Automatic Phonemic Transcriber

Version 1.1. Note: Corpora are regulary improved and transcribers retrained.

Input text for phonemic transcription

Select language: Select alphabet:   

An automated phonetic/phonemic transcriber supporting English, German, and Danish. Outputs transcriptions in the International Phonetic Alphabet IPA or the SAMPA alphabet designed for speech recognition technology.

Note: The German transcriber has been trained on dual word forms in cases their spellings were changed due to the orthography reform of 1996 (e.g both "muss" and "muß", "Riss" and "Riß" etc.)

GERMAN CORPUS (unique word forms): 22822
Training/test 100%/100% words correct: 21775, words incorrect: 1047 = 95.41 % correct
Phoneme Error Rate (PHER)= S+D+I/N *= 190+850+123/195264 = 0.00596
Training/test 90%/10% words correct: 1716, words incorrect: 566 = 75.20 % correct
Phoneme Error Rate (PHER)= S+D+I/N *= 79+663+96/19512 = 0.04295
Training/test 80%/20% words correct: 3411, words incorrect: 1153 = 74.74 % correct
Phoneme Error Rate (PHER)= S+D+I/N *= 201+1282+201/39011 = 0.04317

*)
S is the number of phoneme substitutions,
D is the number of phoneme deletions,
I is the number of phoneme insertions,
N is the number of phonemes in the reference (test set)

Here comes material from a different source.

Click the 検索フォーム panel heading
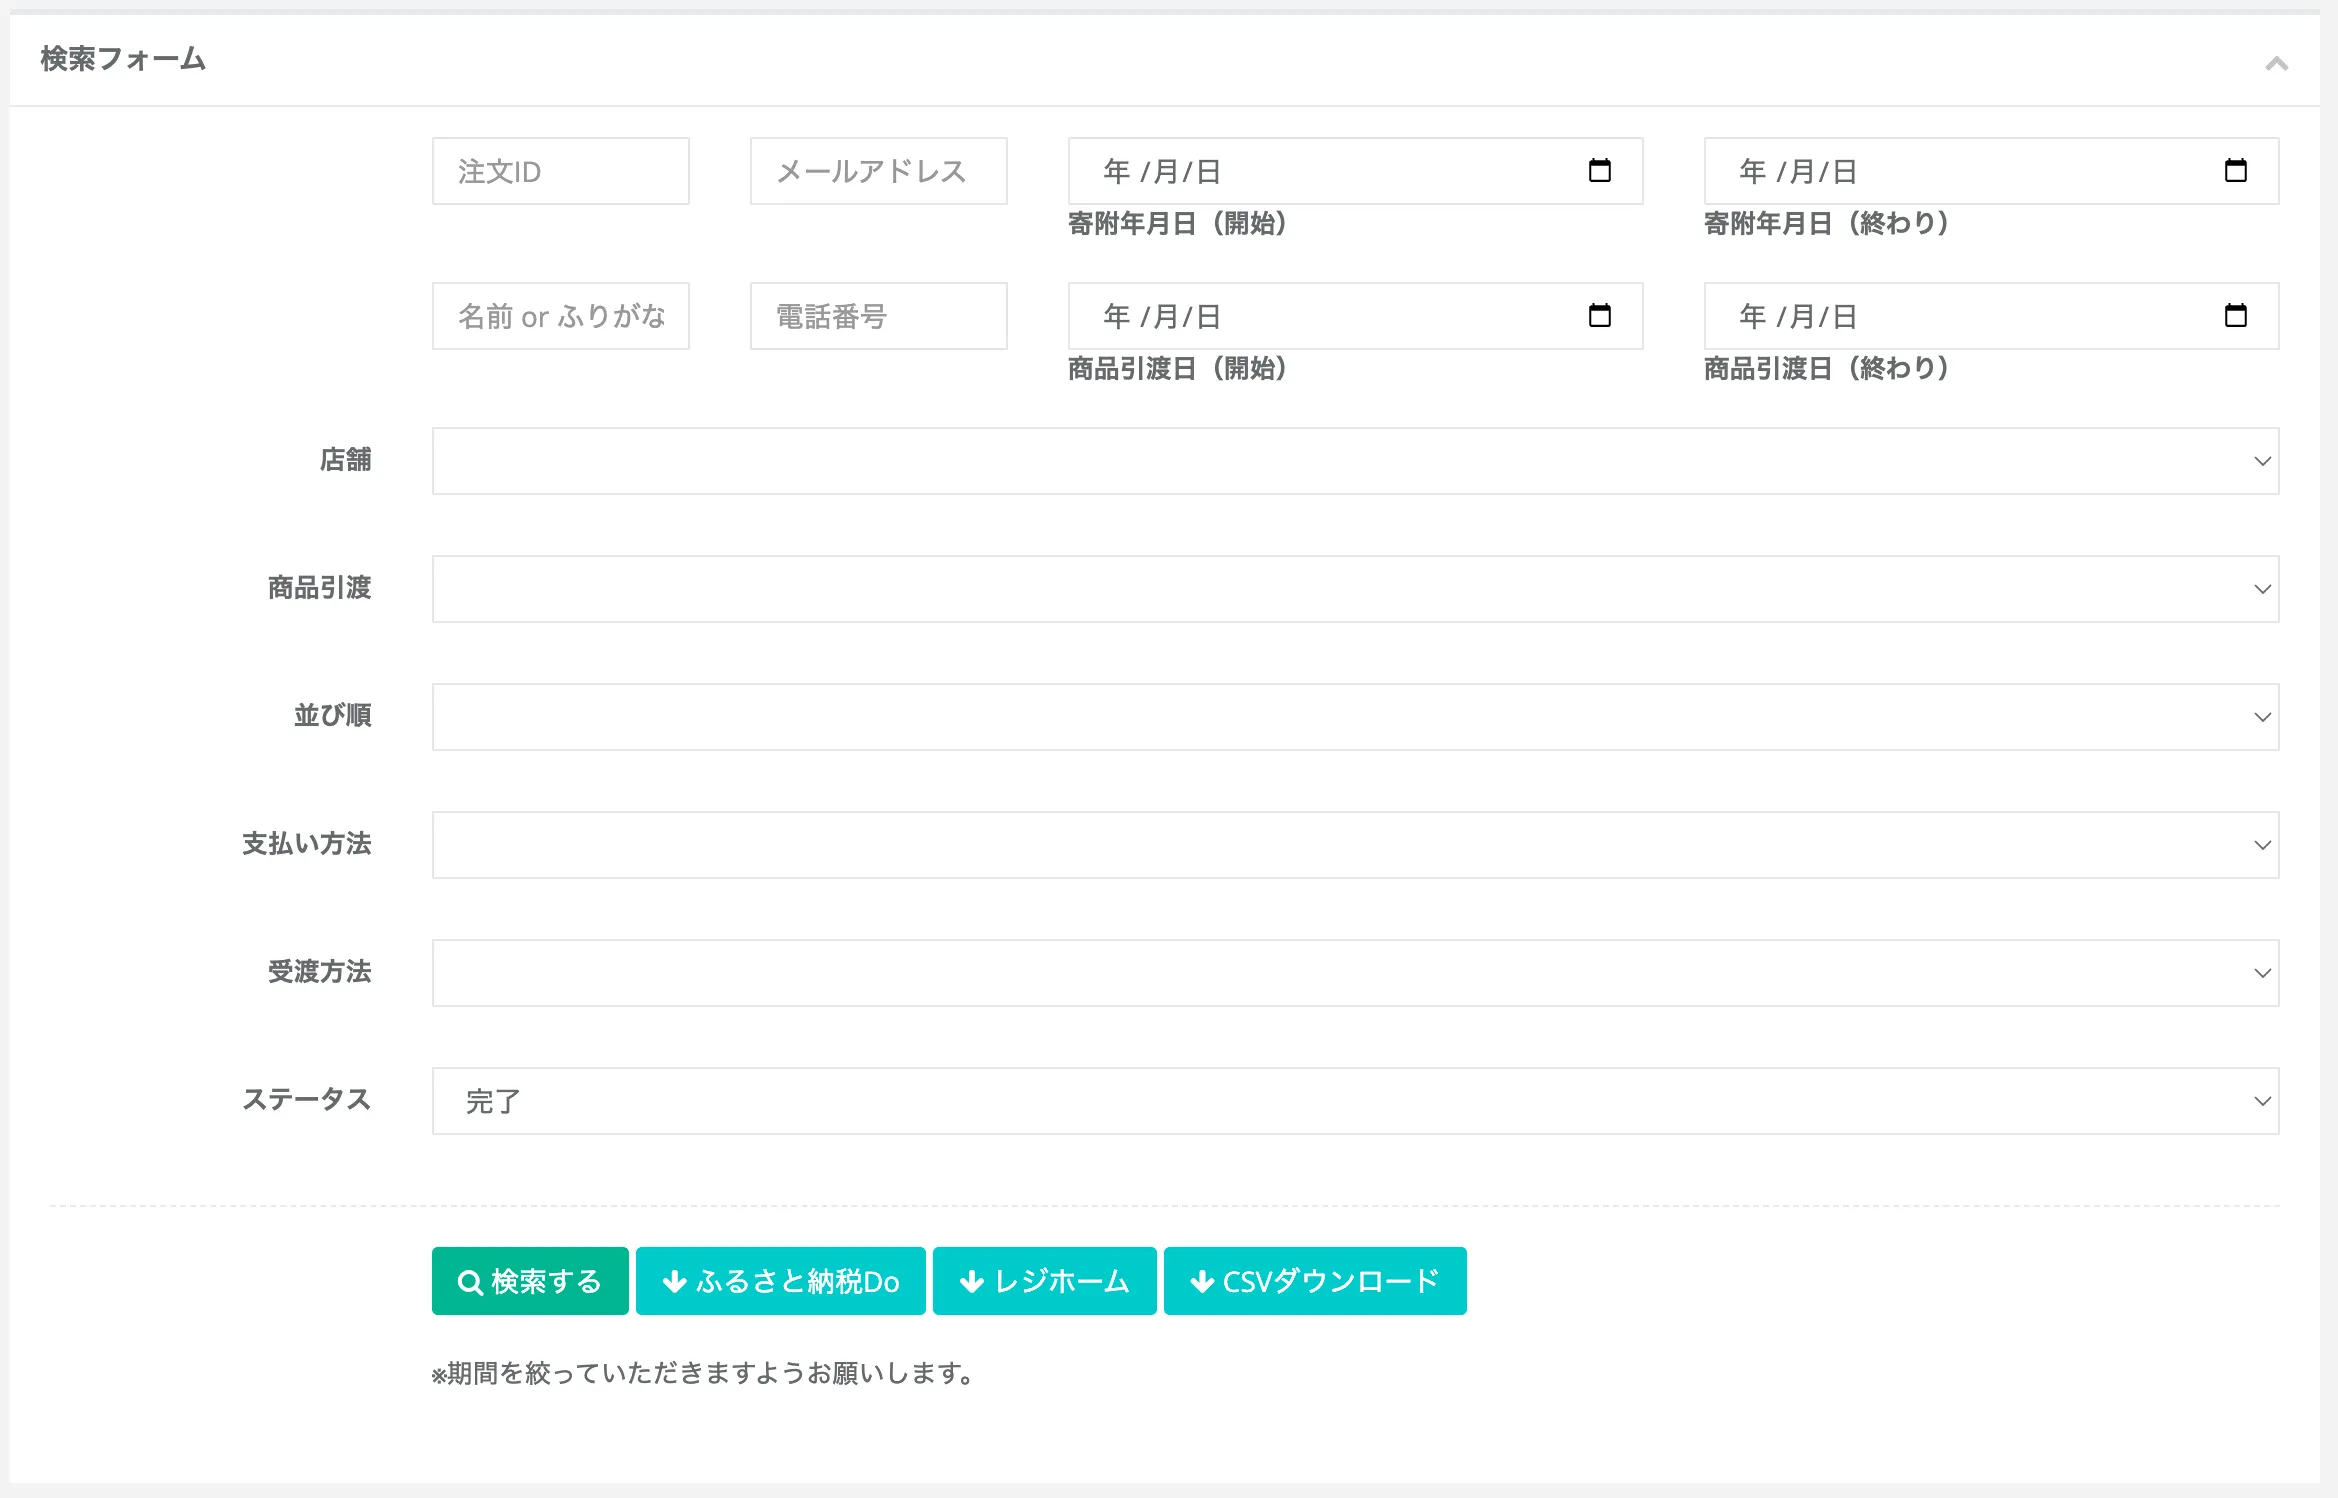 click(x=123, y=59)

View performance statistics for Danish, German, English

The tool is lexicon-free and is based purely on predictive modelling derived from decision analysis. It is 100 % data-driven, i.e. the underlying decision tree has been generated automatically from data containing orthographic forms and their phonemic counterparts [1].

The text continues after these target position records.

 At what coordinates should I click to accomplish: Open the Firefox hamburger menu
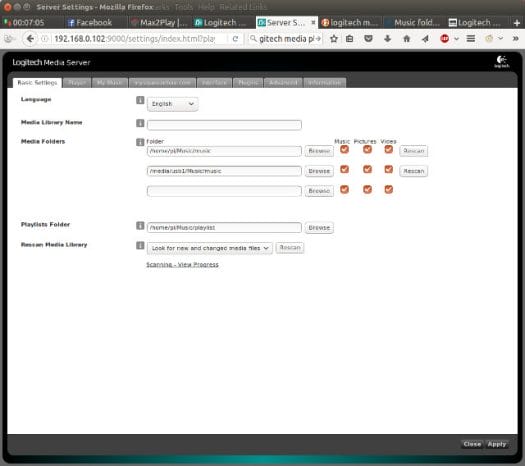(471, 39)
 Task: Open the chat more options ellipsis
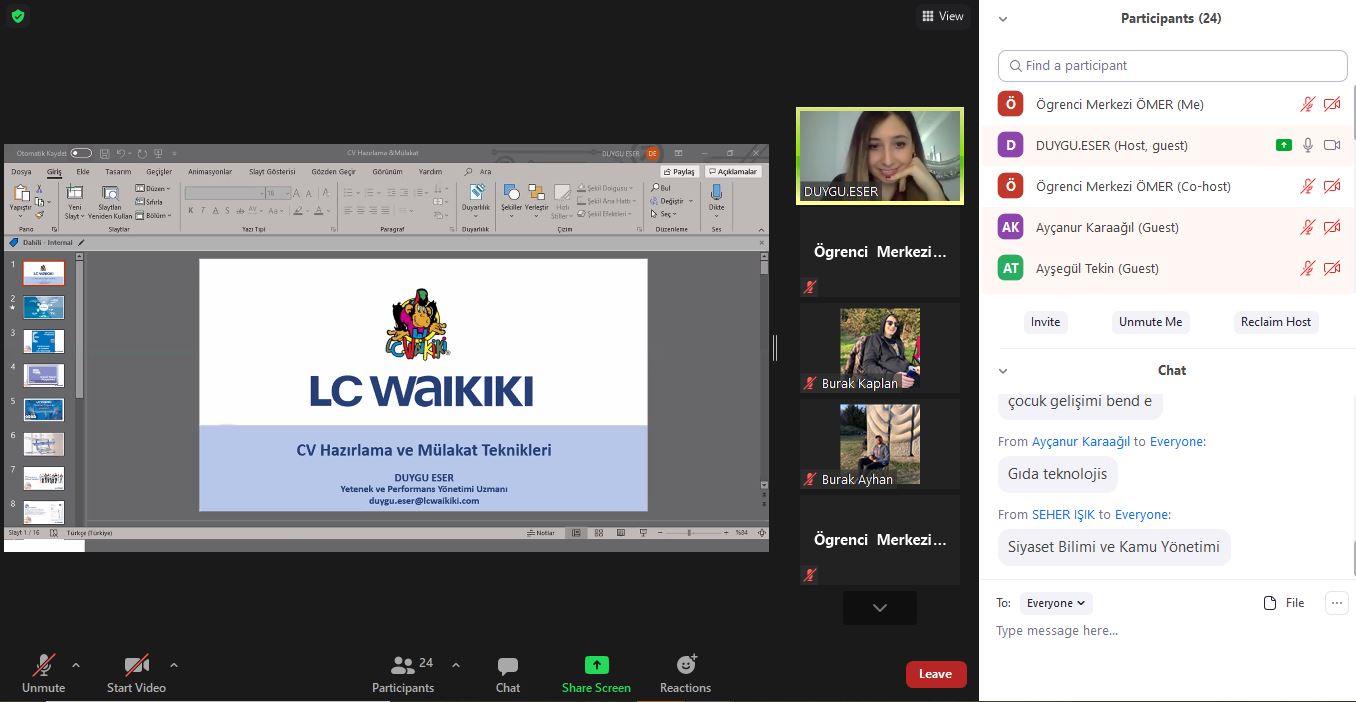pyautogui.click(x=1336, y=602)

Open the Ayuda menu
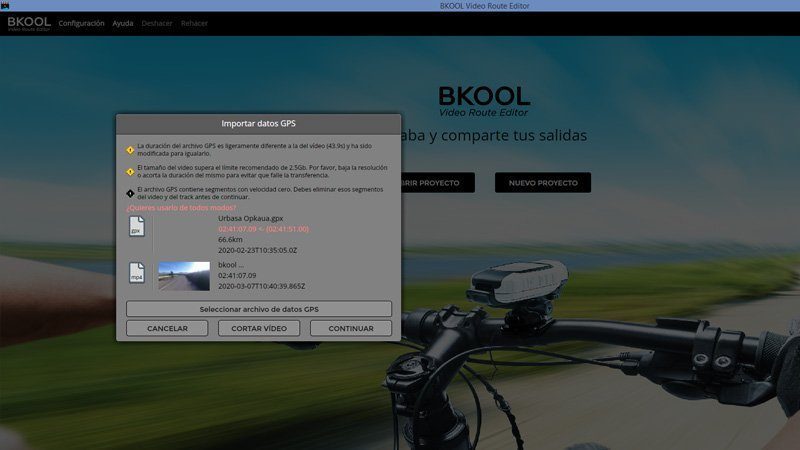(x=122, y=23)
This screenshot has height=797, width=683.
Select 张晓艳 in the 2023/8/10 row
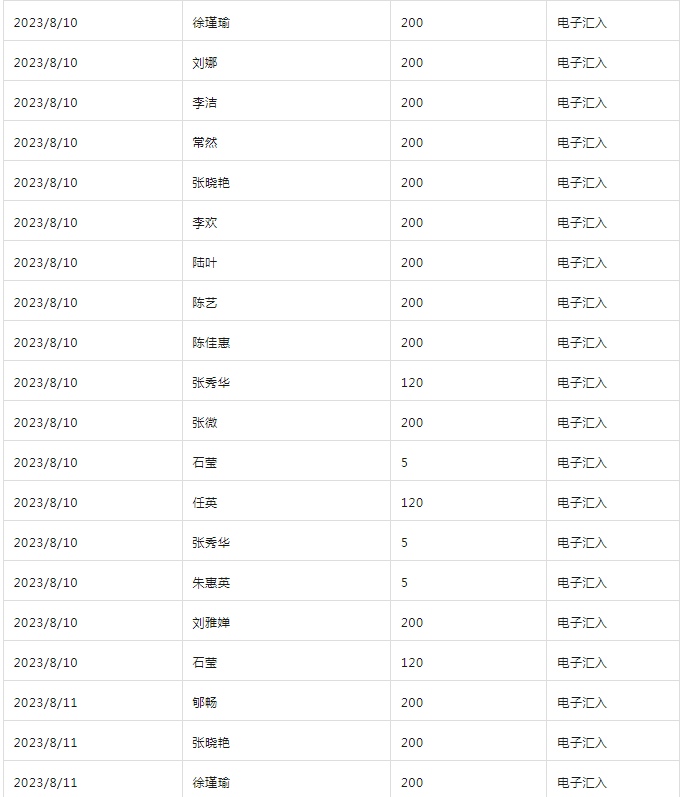[211, 183]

The transcription tool is not error free. For "normal" native words it mostly produces correct results, however for words of foreign origin, some proper names, abbreviations etc. it often fails. Other systems resort to hybrid solutions where a lexicon with "exceptions" is combined with predictive mapping based on decision trees, neural networks, or similar technologies.

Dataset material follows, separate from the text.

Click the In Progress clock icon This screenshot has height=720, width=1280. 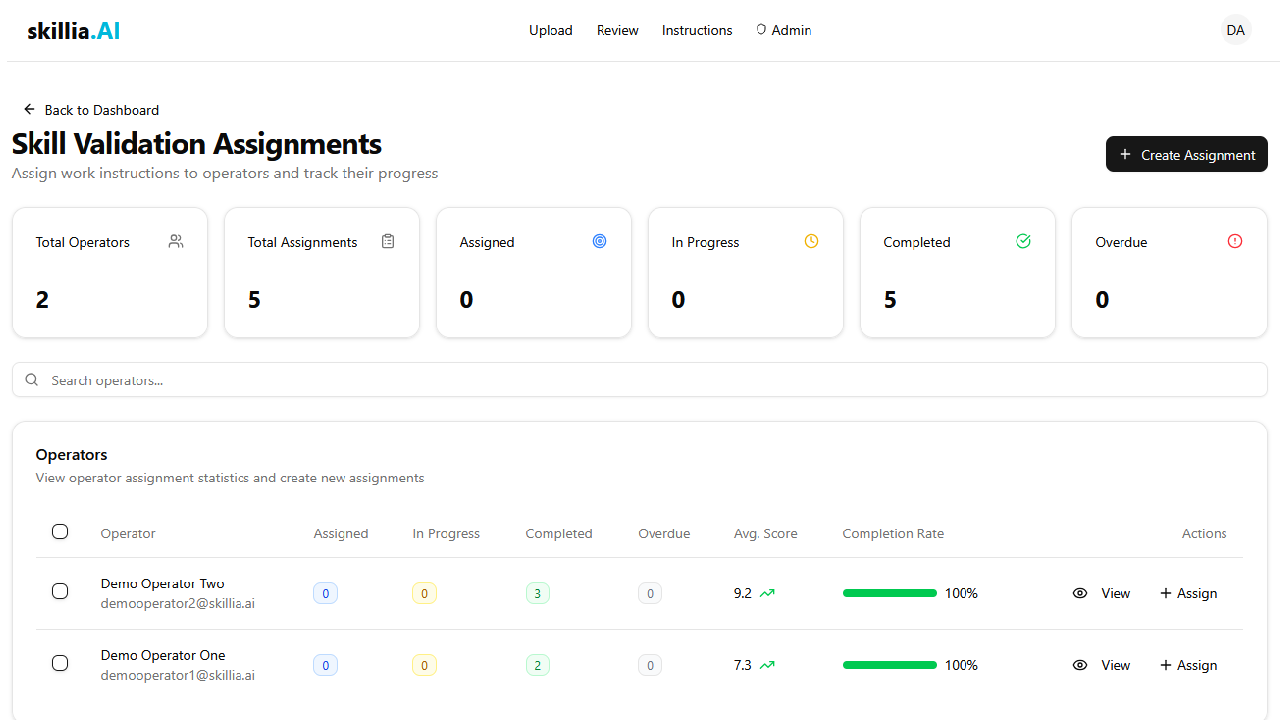point(812,241)
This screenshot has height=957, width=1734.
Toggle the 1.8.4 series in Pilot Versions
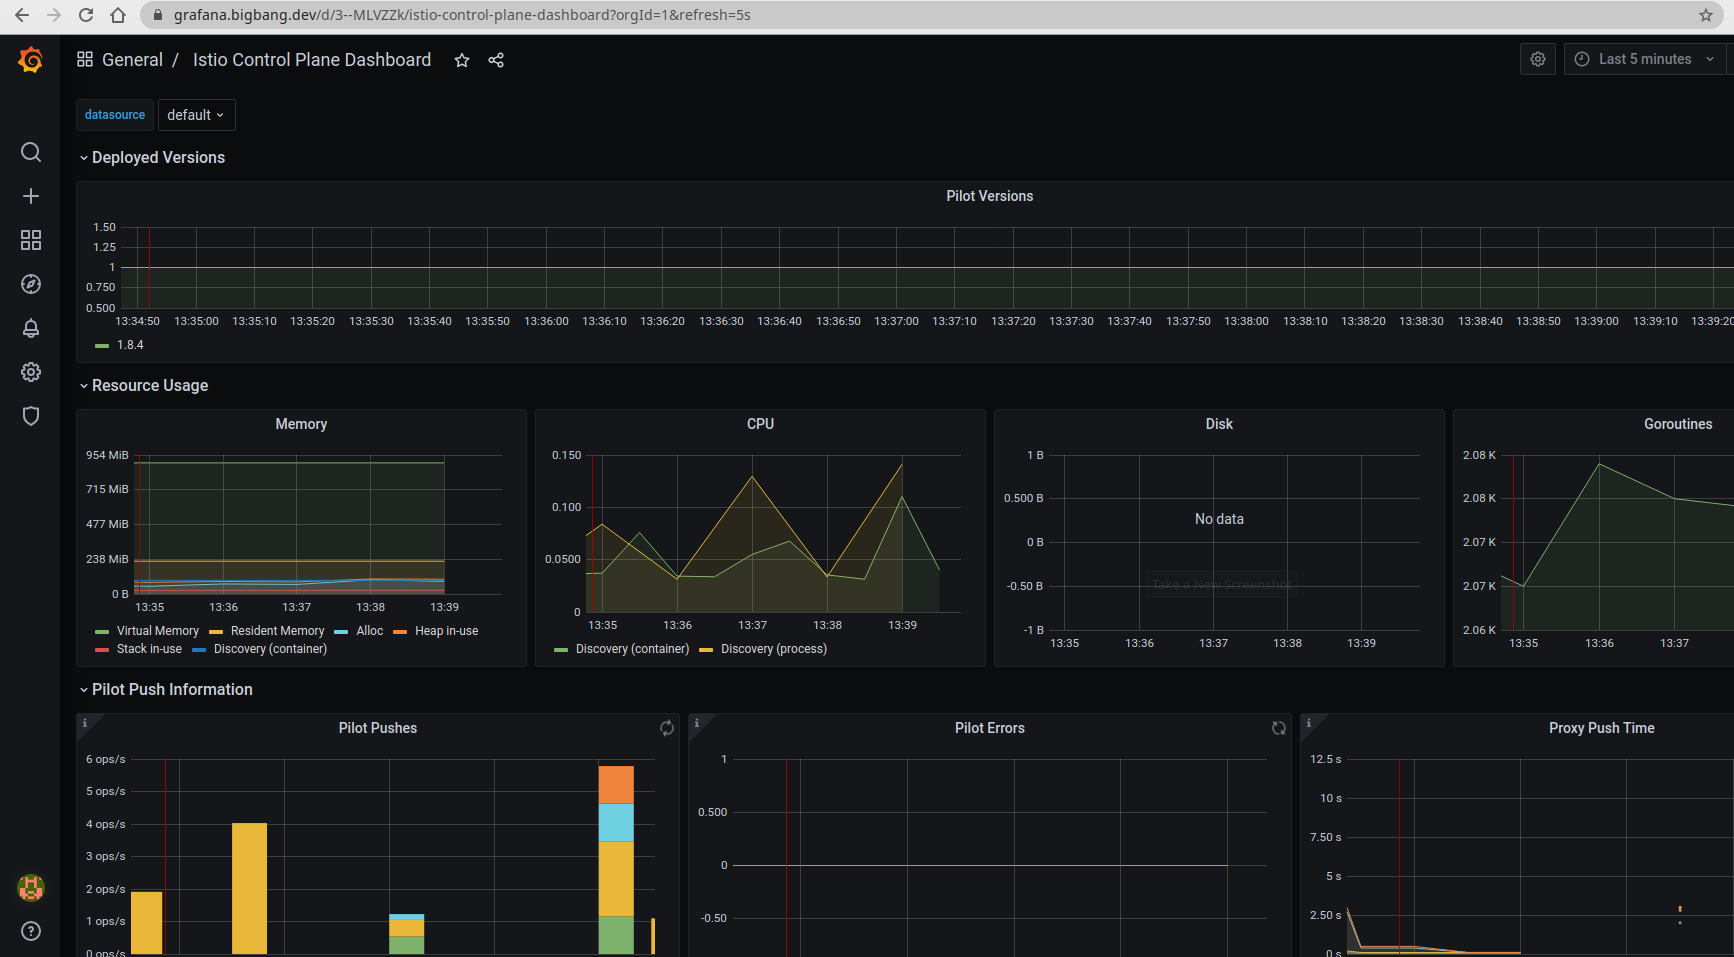(x=130, y=344)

[1] The data-driven, predictive model is suited only for languages with alphabetic orthografies (where one grapheme largely corresponds to one phone). This excludes languages like Chinese (with a syllable based orthography) and Hebrew (consonantal orthography). Moreover, for languages with alphabetic orthographies the problem of mapping graphemic symbols to phonemic ones does not have equal complexity. There are extremely "easy" languages like Turkish where the problem largely can be solved simply by substituting orthographic symbols with phonemic ones without considering the context. And there are "difficult" languages like Danish where certain historical sound changes (weakening of plosives and lowering of vowels in certain contexts etc.) have resulted in a complex relation between orthography and pronunciation.